* **WHAT YOU HAVE TO DO**
Output only the lines below from the one containing "At what coordinates should I click to accomplish: Click average" to the one containing "You are a computer-use agent. Image resolution: width=1200", exactly as written, both ends kept.

[Stored items]
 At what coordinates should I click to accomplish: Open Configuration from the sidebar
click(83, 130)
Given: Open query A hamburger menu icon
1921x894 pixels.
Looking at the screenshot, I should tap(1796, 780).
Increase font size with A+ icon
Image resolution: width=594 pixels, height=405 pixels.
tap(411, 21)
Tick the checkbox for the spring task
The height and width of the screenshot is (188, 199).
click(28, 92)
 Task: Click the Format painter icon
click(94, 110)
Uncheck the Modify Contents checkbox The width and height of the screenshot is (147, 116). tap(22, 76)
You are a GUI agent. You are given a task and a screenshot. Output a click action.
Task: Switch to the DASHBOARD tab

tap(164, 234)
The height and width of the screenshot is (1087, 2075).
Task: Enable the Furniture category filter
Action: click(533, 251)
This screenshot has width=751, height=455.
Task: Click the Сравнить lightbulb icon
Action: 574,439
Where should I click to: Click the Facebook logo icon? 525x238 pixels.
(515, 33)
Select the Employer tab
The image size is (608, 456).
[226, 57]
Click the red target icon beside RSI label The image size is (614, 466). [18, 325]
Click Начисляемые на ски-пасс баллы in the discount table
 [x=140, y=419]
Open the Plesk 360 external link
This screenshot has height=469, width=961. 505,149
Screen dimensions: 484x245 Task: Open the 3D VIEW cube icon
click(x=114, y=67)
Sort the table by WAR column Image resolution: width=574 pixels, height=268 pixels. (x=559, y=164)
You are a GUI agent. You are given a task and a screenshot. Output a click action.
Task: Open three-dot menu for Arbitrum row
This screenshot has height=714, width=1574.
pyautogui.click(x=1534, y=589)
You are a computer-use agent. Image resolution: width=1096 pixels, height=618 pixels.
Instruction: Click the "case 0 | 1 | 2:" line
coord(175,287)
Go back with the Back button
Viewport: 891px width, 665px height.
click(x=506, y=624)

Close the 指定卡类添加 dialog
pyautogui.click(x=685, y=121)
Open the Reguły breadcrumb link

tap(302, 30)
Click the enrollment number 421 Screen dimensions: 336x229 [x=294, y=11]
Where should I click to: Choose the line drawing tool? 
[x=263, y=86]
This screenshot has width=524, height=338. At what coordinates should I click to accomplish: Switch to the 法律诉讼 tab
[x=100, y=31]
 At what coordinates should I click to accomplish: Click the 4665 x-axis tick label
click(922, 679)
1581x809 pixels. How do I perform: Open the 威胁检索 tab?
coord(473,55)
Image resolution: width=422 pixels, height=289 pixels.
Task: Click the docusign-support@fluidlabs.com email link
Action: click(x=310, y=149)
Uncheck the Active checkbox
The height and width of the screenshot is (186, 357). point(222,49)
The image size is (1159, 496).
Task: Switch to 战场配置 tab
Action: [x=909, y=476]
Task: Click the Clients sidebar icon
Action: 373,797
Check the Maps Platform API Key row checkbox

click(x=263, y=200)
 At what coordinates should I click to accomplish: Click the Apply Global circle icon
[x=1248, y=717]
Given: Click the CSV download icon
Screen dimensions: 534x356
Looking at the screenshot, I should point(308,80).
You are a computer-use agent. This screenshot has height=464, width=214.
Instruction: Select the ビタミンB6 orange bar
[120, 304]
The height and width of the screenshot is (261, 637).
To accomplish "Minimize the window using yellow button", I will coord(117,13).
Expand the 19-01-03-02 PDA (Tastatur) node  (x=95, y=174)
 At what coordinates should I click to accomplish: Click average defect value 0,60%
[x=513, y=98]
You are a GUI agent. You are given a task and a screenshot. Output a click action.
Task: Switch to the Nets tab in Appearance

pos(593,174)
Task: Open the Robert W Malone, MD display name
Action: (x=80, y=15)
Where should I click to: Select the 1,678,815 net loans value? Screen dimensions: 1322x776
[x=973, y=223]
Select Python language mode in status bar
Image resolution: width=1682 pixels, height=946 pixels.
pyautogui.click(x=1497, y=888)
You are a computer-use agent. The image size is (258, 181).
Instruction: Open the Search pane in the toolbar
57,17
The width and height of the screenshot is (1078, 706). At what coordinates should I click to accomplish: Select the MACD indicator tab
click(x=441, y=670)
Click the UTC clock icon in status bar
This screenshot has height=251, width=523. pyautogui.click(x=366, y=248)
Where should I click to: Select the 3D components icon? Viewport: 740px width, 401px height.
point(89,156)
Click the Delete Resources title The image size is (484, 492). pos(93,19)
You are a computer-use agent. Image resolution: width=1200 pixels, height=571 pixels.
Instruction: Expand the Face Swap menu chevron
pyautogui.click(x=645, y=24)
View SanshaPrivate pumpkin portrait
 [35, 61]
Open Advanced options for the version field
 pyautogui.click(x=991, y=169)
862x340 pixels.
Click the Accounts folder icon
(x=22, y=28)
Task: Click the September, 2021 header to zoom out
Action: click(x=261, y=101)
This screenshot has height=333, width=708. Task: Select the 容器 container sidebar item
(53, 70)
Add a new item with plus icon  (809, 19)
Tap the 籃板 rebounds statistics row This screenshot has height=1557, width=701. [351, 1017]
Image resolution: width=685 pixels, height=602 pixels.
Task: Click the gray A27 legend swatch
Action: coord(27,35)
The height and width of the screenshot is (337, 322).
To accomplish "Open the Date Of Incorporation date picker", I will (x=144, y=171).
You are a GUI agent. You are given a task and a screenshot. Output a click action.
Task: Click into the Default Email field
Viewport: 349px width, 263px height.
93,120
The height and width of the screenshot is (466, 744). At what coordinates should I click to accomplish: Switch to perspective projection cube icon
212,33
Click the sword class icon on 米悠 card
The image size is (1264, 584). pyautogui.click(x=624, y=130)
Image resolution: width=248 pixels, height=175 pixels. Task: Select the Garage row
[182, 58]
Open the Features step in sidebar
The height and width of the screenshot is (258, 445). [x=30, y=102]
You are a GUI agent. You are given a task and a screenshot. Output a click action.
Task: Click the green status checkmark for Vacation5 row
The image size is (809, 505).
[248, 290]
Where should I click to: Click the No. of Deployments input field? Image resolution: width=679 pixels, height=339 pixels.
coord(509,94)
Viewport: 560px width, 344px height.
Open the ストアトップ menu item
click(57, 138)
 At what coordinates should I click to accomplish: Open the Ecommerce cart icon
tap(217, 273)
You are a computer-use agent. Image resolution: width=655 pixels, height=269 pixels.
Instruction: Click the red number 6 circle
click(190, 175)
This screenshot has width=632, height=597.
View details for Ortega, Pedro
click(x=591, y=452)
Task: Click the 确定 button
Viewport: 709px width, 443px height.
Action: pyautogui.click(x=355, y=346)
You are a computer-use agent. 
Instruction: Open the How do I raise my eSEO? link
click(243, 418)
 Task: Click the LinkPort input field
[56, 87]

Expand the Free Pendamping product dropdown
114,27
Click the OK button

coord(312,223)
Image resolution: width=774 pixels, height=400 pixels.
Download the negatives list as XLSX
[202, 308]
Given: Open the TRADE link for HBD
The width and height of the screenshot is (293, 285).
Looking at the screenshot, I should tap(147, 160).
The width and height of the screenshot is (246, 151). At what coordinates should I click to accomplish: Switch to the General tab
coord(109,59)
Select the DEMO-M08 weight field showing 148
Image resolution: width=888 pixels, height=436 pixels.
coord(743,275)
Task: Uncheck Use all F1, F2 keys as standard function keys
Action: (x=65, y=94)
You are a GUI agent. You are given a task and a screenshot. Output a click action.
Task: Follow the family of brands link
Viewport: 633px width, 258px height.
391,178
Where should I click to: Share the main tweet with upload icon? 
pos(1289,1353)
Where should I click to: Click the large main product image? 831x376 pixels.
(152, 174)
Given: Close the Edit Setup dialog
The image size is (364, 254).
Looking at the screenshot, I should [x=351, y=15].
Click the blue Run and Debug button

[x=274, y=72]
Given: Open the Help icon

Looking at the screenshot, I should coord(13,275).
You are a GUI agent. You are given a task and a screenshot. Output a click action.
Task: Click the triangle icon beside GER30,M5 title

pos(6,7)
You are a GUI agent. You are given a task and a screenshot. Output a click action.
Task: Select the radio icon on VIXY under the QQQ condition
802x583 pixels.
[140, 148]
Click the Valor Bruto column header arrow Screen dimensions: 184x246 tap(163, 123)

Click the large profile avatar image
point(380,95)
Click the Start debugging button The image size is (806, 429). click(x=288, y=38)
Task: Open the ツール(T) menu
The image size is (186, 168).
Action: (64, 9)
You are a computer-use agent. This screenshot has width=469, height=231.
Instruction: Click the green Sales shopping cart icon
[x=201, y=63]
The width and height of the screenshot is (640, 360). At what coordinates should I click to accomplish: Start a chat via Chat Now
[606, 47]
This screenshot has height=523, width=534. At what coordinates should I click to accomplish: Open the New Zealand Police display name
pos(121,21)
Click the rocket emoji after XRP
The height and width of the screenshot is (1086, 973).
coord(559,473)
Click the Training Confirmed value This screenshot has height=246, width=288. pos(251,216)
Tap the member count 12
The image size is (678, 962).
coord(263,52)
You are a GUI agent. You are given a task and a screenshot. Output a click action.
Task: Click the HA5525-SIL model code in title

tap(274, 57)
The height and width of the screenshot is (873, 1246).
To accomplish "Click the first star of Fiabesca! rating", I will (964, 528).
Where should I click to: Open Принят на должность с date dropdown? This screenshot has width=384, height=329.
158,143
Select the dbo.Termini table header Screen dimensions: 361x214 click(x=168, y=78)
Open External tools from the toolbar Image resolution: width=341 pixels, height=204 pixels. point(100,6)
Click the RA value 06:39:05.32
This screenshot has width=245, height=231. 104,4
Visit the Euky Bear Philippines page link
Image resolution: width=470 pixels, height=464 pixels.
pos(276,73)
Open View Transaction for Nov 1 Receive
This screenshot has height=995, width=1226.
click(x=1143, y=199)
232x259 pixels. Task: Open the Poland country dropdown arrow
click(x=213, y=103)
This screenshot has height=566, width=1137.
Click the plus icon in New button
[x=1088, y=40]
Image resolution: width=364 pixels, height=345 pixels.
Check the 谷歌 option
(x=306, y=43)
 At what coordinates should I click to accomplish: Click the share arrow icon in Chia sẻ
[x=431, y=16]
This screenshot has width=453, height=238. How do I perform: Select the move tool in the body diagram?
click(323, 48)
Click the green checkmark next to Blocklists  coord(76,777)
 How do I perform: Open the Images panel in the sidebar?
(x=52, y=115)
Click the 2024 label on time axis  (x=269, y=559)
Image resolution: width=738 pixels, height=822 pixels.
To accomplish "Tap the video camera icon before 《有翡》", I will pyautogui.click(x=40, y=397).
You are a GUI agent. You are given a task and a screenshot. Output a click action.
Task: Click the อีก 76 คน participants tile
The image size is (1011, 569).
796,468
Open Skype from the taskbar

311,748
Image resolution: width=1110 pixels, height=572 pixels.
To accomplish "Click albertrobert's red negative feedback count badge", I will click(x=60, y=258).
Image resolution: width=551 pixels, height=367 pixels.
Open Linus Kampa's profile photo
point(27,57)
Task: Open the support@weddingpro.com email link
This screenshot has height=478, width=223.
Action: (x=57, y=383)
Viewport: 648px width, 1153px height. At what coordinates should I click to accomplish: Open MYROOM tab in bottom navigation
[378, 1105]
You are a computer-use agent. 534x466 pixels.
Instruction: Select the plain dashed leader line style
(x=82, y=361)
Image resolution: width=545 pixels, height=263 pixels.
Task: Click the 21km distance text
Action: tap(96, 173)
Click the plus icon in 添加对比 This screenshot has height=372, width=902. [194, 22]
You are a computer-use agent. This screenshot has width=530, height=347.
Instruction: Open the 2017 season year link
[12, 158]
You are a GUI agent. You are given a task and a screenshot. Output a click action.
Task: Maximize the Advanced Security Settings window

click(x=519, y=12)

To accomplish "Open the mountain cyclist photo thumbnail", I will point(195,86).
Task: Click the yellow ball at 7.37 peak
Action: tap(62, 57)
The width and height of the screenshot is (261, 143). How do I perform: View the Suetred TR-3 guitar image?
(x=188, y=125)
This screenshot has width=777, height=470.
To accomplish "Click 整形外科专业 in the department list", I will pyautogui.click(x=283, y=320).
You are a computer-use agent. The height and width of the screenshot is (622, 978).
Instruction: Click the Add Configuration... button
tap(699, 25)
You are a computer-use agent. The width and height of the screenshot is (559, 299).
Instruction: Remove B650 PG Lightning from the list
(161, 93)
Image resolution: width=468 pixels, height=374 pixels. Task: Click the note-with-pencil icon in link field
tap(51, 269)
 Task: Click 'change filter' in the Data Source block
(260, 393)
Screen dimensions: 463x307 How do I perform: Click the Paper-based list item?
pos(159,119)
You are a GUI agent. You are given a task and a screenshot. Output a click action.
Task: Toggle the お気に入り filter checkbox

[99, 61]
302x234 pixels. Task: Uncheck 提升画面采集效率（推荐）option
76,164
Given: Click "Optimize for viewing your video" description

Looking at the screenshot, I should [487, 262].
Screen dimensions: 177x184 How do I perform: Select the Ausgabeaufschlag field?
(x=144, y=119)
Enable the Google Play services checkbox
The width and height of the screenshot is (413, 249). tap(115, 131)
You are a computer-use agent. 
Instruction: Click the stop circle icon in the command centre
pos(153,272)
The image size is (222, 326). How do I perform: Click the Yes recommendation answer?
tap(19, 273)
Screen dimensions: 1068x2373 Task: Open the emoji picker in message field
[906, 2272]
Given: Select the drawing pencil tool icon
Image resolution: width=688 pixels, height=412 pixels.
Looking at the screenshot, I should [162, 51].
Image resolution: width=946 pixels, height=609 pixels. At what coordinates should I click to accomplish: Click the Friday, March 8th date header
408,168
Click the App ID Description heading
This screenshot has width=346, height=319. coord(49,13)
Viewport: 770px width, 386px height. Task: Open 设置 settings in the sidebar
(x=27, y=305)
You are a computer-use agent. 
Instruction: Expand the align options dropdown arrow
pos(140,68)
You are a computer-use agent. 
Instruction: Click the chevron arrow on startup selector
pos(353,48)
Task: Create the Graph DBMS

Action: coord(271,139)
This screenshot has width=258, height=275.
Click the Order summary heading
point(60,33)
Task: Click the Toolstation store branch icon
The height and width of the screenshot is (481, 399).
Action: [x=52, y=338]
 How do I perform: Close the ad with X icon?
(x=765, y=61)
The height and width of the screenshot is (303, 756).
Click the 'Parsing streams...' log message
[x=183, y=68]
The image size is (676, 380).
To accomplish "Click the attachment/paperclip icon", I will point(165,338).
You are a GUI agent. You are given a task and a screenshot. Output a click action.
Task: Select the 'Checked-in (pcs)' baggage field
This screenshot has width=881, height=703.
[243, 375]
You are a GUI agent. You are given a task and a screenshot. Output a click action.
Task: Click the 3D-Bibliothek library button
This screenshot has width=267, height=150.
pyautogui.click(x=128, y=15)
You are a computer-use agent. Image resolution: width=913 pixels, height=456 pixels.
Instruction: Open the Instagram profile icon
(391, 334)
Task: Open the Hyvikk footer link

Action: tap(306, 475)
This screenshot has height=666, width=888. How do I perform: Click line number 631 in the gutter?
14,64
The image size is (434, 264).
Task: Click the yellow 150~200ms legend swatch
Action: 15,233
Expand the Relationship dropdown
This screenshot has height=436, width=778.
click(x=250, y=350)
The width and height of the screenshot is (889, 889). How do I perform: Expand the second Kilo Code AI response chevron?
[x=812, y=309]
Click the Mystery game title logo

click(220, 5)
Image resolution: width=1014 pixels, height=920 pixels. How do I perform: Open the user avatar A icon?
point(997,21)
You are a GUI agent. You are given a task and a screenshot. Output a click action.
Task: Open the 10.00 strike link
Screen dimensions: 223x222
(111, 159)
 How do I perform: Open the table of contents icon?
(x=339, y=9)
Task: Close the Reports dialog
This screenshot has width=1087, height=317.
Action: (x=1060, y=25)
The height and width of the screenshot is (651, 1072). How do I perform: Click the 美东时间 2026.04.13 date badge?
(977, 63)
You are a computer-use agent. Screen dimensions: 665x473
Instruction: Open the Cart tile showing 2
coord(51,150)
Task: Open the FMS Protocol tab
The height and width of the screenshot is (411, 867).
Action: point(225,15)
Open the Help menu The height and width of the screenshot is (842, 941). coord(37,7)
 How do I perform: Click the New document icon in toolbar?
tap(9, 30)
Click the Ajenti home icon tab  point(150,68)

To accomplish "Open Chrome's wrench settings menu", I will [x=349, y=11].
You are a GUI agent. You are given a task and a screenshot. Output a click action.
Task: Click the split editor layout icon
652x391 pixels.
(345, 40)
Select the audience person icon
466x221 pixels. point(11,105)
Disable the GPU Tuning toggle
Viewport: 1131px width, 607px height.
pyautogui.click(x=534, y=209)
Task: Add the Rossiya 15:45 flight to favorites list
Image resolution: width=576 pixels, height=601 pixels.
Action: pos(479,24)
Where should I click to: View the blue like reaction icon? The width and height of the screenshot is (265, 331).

* **EXERCISE OUTPUT**
 At what coordinates should I click to accomplish: Click average defect value 0,60%
[x=513, y=98]
You are a GUI agent. You are given a task and a screenshot. Output a click action.
Task: Switch to the Nets tab in Appearance

pos(593,174)
Task: Open the Robert W Malone, MD display name
Action: (x=80, y=15)
Where should I click to: Select the 1,678,815 net loans value? Screen dimensions: 1322x776
[x=973, y=223]
Select Python language mode in status bar
Image resolution: width=1682 pixels, height=946 pixels.
pyautogui.click(x=1497, y=888)
You are a computer-use agent. The image size is (258, 181).
Instruction: Open the Search pane in the toolbar
57,17
The width and height of the screenshot is (1078, 706). At what coordinates should I click to accomplish: Select the MACD indicator tab
click(x=441, y=670)
Click the UTC clock icon in status bar
This screenshot has height=251, width=523. pyautogui.click(x=366, y=248)
Where should I click to: Select the 3D components icon? Viewport: 740px width, 401px height.
point(89,156)
Click the Delete Resources title The image size is (484, 492). pos(93,19)
You are a computer-use agent. Image resolution: width=1200 pixels, height=571 pixels.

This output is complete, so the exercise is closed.